| Exercise |
Can you write out, line for line, everything from the first of the entries below down to the line containing "point(52,294)", including that line?

Entries on where items appear
▼

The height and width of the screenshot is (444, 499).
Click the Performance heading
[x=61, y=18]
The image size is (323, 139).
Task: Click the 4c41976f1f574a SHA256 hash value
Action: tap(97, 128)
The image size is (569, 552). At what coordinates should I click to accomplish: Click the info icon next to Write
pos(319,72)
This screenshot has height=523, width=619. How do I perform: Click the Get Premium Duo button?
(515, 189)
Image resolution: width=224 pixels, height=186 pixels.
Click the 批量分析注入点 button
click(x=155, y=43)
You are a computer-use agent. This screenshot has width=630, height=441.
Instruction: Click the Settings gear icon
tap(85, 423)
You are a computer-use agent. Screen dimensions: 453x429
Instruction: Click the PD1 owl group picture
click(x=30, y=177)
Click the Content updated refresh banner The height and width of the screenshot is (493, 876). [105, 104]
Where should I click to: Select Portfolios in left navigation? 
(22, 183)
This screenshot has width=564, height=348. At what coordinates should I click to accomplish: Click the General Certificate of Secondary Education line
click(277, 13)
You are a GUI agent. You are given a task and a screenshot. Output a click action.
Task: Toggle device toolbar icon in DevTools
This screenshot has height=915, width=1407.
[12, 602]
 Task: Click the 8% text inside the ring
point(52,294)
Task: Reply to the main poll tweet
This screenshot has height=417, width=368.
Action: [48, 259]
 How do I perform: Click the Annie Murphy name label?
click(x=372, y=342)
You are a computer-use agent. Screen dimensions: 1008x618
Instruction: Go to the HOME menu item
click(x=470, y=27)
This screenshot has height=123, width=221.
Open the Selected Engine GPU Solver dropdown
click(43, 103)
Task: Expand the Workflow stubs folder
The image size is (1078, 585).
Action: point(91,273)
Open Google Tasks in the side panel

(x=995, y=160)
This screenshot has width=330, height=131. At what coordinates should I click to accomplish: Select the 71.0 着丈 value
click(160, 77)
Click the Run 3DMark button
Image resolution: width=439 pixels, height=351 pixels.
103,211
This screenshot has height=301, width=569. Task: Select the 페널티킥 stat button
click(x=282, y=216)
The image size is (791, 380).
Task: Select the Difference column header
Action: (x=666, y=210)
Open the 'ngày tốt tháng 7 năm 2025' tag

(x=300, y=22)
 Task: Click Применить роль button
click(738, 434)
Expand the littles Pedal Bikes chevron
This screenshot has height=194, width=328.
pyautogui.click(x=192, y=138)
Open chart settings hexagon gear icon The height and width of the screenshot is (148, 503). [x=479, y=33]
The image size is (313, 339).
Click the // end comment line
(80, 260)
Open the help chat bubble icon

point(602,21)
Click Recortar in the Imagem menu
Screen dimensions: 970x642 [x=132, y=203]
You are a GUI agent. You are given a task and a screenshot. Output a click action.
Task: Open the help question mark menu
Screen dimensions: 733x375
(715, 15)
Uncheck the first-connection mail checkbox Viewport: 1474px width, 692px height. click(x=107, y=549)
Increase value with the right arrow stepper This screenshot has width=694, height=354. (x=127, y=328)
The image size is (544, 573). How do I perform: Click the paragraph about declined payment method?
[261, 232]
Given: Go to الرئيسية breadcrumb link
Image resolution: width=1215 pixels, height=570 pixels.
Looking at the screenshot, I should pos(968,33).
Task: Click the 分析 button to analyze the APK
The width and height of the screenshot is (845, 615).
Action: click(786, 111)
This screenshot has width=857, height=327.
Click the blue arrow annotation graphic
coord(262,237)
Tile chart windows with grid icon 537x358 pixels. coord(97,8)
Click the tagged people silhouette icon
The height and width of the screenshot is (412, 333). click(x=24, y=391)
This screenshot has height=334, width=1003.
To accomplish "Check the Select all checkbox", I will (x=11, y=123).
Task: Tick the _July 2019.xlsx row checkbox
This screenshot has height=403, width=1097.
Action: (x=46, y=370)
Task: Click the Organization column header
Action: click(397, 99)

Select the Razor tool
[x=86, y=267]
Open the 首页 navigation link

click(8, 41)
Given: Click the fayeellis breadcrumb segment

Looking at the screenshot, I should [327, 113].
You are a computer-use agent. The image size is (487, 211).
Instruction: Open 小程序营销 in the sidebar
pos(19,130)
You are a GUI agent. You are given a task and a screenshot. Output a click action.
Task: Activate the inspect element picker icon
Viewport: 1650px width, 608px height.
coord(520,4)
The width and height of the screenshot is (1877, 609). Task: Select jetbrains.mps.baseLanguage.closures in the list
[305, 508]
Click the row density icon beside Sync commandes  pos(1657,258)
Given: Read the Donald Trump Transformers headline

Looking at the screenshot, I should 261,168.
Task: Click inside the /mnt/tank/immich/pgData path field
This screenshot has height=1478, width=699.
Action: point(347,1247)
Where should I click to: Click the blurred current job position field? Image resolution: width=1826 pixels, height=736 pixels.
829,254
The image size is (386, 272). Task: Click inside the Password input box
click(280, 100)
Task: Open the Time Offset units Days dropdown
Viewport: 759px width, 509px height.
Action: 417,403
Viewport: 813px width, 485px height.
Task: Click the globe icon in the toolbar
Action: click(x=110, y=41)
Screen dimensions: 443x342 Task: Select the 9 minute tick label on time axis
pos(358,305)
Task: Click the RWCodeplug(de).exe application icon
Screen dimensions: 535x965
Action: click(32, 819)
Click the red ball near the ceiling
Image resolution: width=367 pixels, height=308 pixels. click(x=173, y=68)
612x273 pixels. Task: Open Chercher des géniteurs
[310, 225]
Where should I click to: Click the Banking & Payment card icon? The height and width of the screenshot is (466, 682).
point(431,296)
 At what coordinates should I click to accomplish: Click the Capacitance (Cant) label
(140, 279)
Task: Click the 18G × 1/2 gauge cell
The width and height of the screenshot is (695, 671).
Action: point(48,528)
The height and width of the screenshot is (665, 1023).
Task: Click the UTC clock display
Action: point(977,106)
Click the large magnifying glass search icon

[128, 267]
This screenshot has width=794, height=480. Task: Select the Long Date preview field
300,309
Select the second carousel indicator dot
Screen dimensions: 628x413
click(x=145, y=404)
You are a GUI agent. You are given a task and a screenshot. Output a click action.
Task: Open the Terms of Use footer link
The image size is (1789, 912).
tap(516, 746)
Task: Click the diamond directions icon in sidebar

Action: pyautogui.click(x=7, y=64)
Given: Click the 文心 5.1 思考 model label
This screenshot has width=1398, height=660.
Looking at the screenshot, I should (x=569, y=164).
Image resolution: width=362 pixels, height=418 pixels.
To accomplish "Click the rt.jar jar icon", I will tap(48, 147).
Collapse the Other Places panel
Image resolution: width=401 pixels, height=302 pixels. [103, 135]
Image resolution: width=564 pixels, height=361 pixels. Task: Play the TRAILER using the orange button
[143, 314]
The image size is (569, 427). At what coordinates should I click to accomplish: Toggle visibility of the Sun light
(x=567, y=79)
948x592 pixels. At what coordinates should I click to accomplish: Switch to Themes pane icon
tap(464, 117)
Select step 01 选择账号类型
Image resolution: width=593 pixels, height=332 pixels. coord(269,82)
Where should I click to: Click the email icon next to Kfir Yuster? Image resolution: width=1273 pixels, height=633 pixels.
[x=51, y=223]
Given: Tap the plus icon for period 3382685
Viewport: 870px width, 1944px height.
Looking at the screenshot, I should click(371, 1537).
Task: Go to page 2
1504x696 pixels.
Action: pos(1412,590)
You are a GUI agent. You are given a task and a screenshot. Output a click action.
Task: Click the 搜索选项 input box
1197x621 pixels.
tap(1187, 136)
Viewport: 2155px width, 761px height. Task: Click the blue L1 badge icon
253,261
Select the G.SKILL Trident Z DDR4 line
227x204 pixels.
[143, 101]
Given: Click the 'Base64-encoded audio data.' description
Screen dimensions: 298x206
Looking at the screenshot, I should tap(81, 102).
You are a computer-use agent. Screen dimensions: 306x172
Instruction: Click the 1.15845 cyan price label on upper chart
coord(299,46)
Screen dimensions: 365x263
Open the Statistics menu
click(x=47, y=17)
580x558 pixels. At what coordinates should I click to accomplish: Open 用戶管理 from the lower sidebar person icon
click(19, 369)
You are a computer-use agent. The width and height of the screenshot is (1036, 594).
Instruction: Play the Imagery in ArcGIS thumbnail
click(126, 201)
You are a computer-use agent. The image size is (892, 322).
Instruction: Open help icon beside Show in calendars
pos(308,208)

▲

| Result |
The height and width of the screenshot is (444, 499).
Click the Performance heading
[x=61, y=18]
The image size is (323, 139).
Task: Click the 4c41976f1f574a SHA256 hash value
Action: tap(97, 128)
The image size is (569, 552). At what coordinates should I click to accomplish: Click the info icon next to Write
pos(319,72)
This screenshot has height=523, width=619. How do I perform: Click the Get Premium Duo button?
(515, 189)
Image resolution: width=224 pixels, height=186 pixels.
Click the 批量分析注入点 button
click(x=155, y=43)
You are a computer-use agent. This screenshot has width=630, height=441.
Instruction: Click the Settings gear icon
tap(85, 423)
You are a computer-use agent. Screen dimensions: 453x429
Instruction: Click the PD1 owl group picture
click(x=30, y=177)
Click the Content updated refresh banner The height and width of the screenshot is (493, 876). [105, 104]
Where should I click to: Select Portfolios in left navigation? 
(22, 183)
This screenshot has width=564, height=348. At what coordinates should I click to accomplish: Click the General Certificate of Secondary Education line
click(277, 13)
You are a GUI agent. You are given a task and a screenshot. Output a click action.
Task: Toggle device toolbar icon in DevTools
This screenshot has height=915, width=1407.
[12, 602]
 Task: Click the 8% text inside the ring
point(52,294)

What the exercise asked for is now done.